Convert the lines below into a JSON list of strings, with one string per line and blank lines omitted.

□ □ □ □ □

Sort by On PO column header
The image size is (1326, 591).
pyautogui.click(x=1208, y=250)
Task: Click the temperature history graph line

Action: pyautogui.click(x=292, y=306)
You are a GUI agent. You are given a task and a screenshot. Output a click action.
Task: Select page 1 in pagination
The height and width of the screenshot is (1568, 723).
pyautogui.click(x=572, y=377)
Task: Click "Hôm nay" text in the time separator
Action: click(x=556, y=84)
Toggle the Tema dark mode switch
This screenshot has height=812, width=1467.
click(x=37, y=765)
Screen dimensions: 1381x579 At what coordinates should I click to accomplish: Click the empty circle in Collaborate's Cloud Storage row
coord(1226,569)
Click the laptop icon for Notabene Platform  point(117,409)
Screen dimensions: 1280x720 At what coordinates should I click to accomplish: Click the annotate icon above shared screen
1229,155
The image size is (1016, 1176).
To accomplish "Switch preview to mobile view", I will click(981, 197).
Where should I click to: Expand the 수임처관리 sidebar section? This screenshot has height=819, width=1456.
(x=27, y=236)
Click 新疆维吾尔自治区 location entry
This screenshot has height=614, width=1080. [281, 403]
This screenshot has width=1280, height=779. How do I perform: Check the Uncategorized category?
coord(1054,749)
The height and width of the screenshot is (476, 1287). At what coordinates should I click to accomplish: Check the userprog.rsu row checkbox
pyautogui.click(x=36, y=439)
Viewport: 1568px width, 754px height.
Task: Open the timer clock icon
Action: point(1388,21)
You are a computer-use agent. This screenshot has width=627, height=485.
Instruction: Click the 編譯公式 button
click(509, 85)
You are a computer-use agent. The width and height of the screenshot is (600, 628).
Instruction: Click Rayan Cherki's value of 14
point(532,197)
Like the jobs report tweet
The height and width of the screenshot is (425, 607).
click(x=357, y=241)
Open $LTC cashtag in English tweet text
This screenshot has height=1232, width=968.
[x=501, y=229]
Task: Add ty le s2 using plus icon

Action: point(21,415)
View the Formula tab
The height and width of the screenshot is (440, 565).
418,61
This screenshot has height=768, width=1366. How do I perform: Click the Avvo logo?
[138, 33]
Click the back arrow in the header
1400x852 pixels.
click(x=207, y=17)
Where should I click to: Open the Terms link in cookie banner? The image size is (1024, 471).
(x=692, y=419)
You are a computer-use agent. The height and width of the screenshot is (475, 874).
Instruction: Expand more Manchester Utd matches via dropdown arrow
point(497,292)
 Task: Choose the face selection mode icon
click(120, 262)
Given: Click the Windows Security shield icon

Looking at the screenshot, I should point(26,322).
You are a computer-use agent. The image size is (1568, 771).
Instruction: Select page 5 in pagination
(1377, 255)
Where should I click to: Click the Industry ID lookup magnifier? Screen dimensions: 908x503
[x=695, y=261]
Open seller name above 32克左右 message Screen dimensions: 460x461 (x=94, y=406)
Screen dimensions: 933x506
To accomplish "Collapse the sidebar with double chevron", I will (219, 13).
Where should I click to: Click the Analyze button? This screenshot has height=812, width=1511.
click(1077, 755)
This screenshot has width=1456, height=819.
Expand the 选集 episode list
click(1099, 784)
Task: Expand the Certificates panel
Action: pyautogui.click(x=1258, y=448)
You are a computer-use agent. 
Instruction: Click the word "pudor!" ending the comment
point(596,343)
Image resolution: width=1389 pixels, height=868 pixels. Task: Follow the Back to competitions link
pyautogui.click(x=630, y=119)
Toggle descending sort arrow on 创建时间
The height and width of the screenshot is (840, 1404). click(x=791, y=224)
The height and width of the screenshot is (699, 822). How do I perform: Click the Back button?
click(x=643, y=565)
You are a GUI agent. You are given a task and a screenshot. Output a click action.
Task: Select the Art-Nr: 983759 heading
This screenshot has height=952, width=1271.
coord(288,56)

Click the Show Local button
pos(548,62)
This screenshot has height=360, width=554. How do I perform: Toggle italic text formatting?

□ □ □ □ □

Written answer
[
  "Sort by On PO column header",
  "The image size is (1326, 591).",
  "pyautogui.click(x=1208, y=250)",
  "Task: Click the temperature history graph line",
  "Action: pyautogui.click(x=292, y=306)",
  "You are a GUI agent. You are given a task and a screenshot. Output a click action.",
  "Task: Select page 1 in pagination",
  "The height and width of the screenshot is (1568, 723).",
  "pyautogui.click(x=572, y=377)",
  "Task: Click \"Hôm nay\" text in the time separator",
  "Action: click(x=556, y=84)",
  "Toggle the Tema dark mode switch",
  "This screenshot has height=812, width=1467.",
  "click(x=37, y=765)",
  "Screen dimensions: 1381x579 At what coordinates should I click to accomplish: Click the empty circle in Collaborate's Cloud Storage row",
  "coord(1226,569)",
  "Click the laptop icon for Notabene Platform  point(117,409)",
  "Screen dimensions: 1280x720 At what coordinates should I click to accomplish: Click the annotate icon above shared screen",
  "1229,155",
  "The image size is (1016, 1176).",
  "To accomplish \"Switch preview to mobile view\", I will click(981, 197).",
  "Where should I click to: Expand the 수임처관리 sidebar section? This screenshot has height=819, width=1456.",
  "(x=27, y=236)",
  "Click 新疆维吾尔自治区 location entry",
  "This screenshot has height=614, width=1080. [281, 403]",
  "This screenshot has width=1280, height=779. How do I perform: Check the Uncategorized category?",
  "coord(1054,749)",
  "The height and width of the screenshot is (476, 1287). At what coordinates should I click to accomplish: Check the userprog.rsu row checkbox",
  "pyautogui.click(x=36, y=439)",
  "Viewport: 1568px width, 754px height.",
  "Task: Open the timer clock icon",
  "Action: point(1388,21)",
  "You are a computer-use agent. This screenshot has width=627, height=485.",
  "Instruction: Click the 編譯公式 button",
  "click(509, 85)",
  "You are a computer-use agent. The width and height of the screenshot is (600, 628).",
  "Instruction: Click Rayan Cherki's value of 14",
  "point(532,197)",
  "Like the jobs report tweet",
  "The height and width of the screenshot is (425, 607).",
  "click(x=357, y=241)",
  "Open $LTC cashtag in English tweet text",
  "This screenshot has height=1232, width=968.",
  "[x=501, y=229]",
  "Task: Add ty le s2 using plus icon",
  "Action: point(21,415)",
  "View the Formula tab",
  "The height and width of the screenshot is (440, 565).",
  "418,61",
  "This screenshot has height=768, width=1366. How do I perform: Click the Avvo logo?",
  "[138, 33]",
  "Click the back arrow in the header",
  "1400x852 pixels.",
  "click(x=207, y=17)",
  "Where should I click to: Open the Terms link in cookie banner? The image size is (1024, 471).",
  "(x=692, y=419)",
  "You are a computer-use agent. The height and width of the screenshot is (475, 874).",
  "Instruction: Expand more Manchester Utd matches via dropdown arrow",
  "point(497,292)",
  " Task: Choose the face selection mode icon",
  "click(120, 262)",
  "Given: Click the Windows Security shield icon",
  "Looking at the screenshot, I should point(26,322).",
  "You are a computer-use agent. The image size is (1568, 771).",
  "Instruction: Select page 5 in pagination",
  "(1377, 255)",
  "Where should I click to: Click the Industry ID lookup magnifier? Screen dimensions: 908x503",
  "[x=695, y=261]",
  "Open seller name above 32克左右 message Screen dimensions: 460x461 (x=94, y=406)",
  "Screen dimensions: 933x506",
  "To accomplish \"Collapse the sidebar with double chevron\", I will (219, 13).",
  "Where should I click to: Click the Analyze button? This screenshot has height=812, width=1511.",
  "click(1077, 755)",
  "This screenshot has width=1456, height=819.",
  "Expand the 选集 episode list",
  "click(1099, 784)",
  "Task: Expand the Certificates panel",
  "Action: pyautogui.click(x=1258, y=448)",
  "You are a computer-use agent. ",
  "Instruction: Click the word \"pudor!\" ending the comment",
  "point(596,343)",
  "Image resolution: width=1389 pixels, height=868 pixels. Task: Follow the Back to competitions link",
  "pyautogui.click(x=630, y=119)",
  "Toggle descending sort arrow on 创建时间",
  "The height and width of the screenshot is (840, 1404). click(x=791, y=224)",
  "The height and width of the screenshot is (699, 822). How do I perform: Click the Back button?",
  "click(x=643, y=565)",
  "You are a GUI agent. You are given a task and a screenshot. Output a click action.",
  "Task: Select the Art-Nr: 983759 heading",
  "This screenshot has height=952, width=1271.",
  "coord(288,56)",
  "Click the Show Local button",
  "pos(548,62)",
  "This screenshot has height=360, width=554. How do I perform: Toggle italic text formatting?"
]